Top of ENTRIES PROVIDED

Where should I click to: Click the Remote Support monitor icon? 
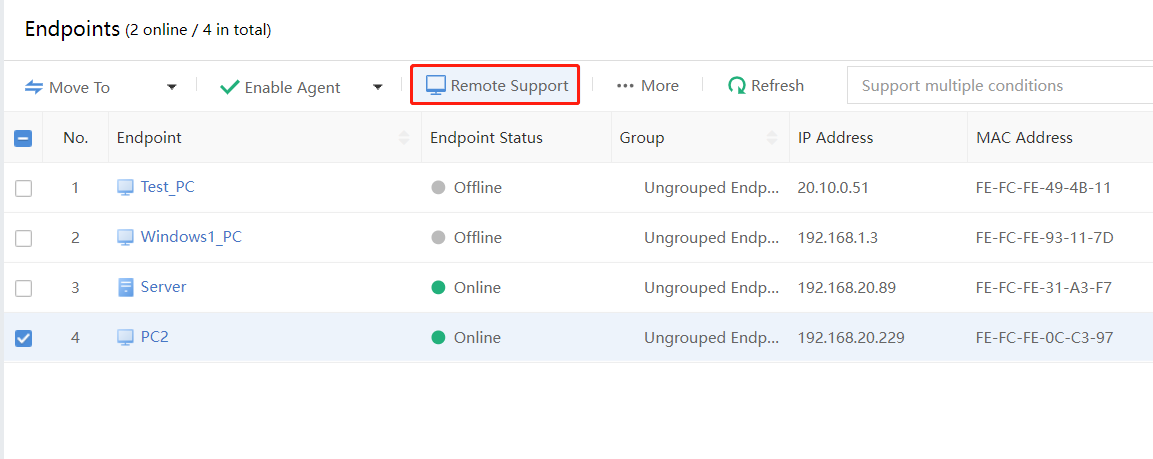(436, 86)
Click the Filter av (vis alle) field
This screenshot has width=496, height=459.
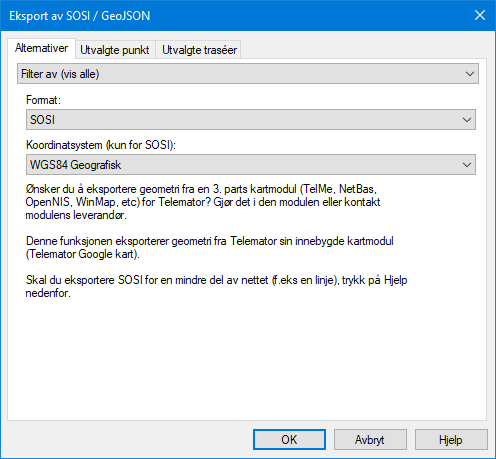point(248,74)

Bottom of ENTRIES PROVIDED

Each line above should be written out again exactly, without any image.

■ **SOLUTION TO THE EXERCISE**:
Where should I click to: Click the Remote Support monitor icon? 
(436, 86)
Click the Filter av (vis alle) field
This screenshot has width=496, height=459.
point(248,74)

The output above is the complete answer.